Marcel Violet, who had previously created the Sima-Violet cyclecar, founded a new company registered as the Société Sylla at Courbevoie on the northern side of Paris, and immediately announced his introduction of the Galba in the spring of 1929. It was one in a succession of cars designed by Violet, a respected automobile engineer with a particular specialism in two-stroke engines.

The only model was a small "voiturette" automobile that sat on a 2250 mm wheelbase and was powered by a 2-stroke twin cylinder engine of 564cc. The power unit was fitted at the front of the car and drove the rear wheels via a two speed transmission and a shaft-drive.

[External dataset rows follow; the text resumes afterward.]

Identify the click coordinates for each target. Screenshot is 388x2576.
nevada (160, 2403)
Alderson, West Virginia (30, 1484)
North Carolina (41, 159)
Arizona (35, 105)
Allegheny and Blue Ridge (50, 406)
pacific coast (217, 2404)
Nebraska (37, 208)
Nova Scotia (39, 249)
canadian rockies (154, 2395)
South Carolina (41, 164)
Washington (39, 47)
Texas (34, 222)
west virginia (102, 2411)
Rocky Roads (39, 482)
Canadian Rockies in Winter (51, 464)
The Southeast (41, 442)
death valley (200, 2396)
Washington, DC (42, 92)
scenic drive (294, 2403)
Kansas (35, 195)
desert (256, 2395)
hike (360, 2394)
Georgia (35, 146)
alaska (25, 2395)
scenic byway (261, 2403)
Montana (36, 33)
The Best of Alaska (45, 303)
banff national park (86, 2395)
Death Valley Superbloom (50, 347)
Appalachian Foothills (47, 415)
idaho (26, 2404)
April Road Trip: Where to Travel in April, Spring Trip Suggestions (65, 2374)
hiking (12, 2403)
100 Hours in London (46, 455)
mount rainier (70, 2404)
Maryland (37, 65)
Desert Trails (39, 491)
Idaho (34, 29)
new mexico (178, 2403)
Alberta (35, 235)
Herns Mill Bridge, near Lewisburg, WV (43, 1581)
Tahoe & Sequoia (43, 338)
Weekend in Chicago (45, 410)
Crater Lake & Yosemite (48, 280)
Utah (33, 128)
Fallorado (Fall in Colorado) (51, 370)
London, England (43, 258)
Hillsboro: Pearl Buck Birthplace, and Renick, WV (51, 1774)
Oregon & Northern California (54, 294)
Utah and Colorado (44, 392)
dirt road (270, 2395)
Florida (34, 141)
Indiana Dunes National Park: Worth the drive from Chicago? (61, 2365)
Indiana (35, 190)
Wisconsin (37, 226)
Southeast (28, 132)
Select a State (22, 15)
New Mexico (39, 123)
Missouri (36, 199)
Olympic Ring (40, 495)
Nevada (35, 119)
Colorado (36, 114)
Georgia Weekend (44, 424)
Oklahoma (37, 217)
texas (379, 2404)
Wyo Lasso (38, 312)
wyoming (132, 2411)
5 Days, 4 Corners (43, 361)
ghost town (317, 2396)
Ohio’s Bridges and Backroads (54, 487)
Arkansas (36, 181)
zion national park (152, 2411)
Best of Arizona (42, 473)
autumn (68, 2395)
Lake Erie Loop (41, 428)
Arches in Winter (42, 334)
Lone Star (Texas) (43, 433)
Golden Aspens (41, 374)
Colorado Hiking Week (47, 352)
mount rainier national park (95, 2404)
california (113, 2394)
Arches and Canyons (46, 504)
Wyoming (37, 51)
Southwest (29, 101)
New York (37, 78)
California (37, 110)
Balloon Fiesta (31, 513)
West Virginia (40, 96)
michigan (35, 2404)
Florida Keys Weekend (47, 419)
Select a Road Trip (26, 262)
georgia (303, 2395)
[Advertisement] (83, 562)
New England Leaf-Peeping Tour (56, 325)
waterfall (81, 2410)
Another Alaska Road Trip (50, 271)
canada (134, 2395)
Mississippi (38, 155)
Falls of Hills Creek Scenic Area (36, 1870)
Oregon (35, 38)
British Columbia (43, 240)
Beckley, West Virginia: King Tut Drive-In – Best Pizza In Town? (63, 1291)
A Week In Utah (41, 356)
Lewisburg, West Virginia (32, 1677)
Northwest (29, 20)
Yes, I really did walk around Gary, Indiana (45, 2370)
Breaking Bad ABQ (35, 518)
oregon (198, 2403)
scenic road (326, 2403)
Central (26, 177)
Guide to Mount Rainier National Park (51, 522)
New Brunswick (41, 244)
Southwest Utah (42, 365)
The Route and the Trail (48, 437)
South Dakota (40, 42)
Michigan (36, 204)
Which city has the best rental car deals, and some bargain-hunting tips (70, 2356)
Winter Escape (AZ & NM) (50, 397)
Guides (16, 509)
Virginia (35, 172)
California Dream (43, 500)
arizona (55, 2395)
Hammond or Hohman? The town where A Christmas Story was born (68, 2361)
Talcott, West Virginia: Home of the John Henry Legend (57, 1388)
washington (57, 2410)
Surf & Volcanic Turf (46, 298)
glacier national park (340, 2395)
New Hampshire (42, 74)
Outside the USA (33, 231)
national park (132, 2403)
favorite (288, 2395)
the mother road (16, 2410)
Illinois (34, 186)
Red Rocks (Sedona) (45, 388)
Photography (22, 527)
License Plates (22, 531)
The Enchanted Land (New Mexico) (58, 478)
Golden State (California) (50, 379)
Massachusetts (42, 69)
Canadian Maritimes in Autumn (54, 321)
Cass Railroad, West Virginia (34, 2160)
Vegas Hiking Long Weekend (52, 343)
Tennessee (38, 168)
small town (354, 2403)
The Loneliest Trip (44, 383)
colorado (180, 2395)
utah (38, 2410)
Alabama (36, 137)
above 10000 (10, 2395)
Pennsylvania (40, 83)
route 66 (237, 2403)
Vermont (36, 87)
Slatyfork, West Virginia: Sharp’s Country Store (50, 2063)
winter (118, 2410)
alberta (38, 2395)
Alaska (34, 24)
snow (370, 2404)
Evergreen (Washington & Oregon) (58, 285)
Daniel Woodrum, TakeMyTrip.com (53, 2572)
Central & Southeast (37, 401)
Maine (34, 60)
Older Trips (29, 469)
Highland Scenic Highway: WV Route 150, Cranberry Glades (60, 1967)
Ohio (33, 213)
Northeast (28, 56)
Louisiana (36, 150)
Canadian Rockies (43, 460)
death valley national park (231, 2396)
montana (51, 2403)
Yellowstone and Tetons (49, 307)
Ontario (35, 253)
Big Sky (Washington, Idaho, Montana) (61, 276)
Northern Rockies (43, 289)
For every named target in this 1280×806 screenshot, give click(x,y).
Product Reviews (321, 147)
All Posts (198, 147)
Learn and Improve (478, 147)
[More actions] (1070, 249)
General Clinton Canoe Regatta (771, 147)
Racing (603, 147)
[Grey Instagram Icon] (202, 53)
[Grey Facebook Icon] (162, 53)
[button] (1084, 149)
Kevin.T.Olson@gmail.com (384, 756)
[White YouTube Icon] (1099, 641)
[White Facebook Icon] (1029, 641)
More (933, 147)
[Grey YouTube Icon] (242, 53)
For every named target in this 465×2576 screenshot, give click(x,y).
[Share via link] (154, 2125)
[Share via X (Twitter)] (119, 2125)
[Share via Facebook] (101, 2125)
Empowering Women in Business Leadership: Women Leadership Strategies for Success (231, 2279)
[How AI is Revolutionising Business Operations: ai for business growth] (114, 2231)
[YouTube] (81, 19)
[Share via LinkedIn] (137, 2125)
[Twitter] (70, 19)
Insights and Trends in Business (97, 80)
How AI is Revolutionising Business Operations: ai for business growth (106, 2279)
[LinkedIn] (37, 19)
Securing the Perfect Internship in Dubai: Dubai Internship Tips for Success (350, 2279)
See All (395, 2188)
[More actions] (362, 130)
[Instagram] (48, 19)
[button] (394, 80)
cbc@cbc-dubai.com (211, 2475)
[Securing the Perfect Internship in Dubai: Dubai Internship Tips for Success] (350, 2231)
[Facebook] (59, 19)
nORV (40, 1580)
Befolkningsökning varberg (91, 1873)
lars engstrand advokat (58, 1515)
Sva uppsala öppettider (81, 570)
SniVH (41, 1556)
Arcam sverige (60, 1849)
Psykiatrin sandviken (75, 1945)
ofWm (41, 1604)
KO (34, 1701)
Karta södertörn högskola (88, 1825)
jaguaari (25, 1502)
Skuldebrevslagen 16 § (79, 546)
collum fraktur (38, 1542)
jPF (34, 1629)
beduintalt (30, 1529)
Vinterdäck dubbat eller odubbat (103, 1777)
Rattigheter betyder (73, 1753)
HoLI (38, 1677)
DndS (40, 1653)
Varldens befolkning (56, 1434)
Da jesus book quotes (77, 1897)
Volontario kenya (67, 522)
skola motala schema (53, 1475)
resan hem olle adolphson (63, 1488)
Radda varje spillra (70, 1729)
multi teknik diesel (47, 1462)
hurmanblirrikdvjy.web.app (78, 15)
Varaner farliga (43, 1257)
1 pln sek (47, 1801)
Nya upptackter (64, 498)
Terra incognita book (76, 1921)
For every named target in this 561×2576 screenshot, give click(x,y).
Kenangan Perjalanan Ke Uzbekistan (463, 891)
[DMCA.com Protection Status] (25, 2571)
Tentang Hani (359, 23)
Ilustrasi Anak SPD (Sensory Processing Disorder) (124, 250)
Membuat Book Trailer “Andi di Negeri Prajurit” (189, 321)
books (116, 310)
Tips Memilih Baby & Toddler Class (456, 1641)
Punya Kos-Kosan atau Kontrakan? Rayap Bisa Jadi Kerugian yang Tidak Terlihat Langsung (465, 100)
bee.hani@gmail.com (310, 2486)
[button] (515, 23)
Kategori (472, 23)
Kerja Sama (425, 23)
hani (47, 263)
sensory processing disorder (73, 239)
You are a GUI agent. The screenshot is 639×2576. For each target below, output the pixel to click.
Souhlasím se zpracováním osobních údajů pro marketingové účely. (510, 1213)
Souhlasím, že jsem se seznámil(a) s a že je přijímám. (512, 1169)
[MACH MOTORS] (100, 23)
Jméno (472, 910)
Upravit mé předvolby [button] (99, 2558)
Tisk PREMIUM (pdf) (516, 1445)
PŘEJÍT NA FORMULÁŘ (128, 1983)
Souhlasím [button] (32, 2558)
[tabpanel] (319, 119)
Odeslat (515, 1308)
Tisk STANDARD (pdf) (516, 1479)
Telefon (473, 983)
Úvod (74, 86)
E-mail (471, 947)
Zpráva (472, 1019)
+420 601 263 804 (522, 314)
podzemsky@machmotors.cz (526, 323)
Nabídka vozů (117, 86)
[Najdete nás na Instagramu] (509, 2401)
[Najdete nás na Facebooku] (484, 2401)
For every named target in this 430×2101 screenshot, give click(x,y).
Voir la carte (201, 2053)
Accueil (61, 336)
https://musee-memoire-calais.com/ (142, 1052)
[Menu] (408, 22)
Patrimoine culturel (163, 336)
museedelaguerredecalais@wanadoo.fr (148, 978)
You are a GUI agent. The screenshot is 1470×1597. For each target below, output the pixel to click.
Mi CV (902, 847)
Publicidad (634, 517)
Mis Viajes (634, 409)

Despite a long gestation period, the Galba proved short-lived. By October 1930 Marcel Violet was already producing the Huascar, a voiturette very similar to the Galba which was indeed produced at the same Courbevoie factory, but which had a slightly larger engine and was produced by a new company called "Voiturettes Huascar".

== Reading list ==
- Harald Linz, Halwart Schrader: Die Internationale Automobil-Enzyklopädie. United Soft Media Verlag, München 2008, ISBN 978-3-8032-9876-8. (German)
- George Nick Georgano (Chefredakteur): The Beaulieu Encyclopedia of the Automobile. Volume 2: G–O. Fitzroy Dearborn Publishers, Chicago 2001, ISBN 1-57958-293-1. (Englich)
- George Nick Georgano: Autos. Encyclopédie complète. 1885 à nos jours. Courtille, Paris 1975. (French)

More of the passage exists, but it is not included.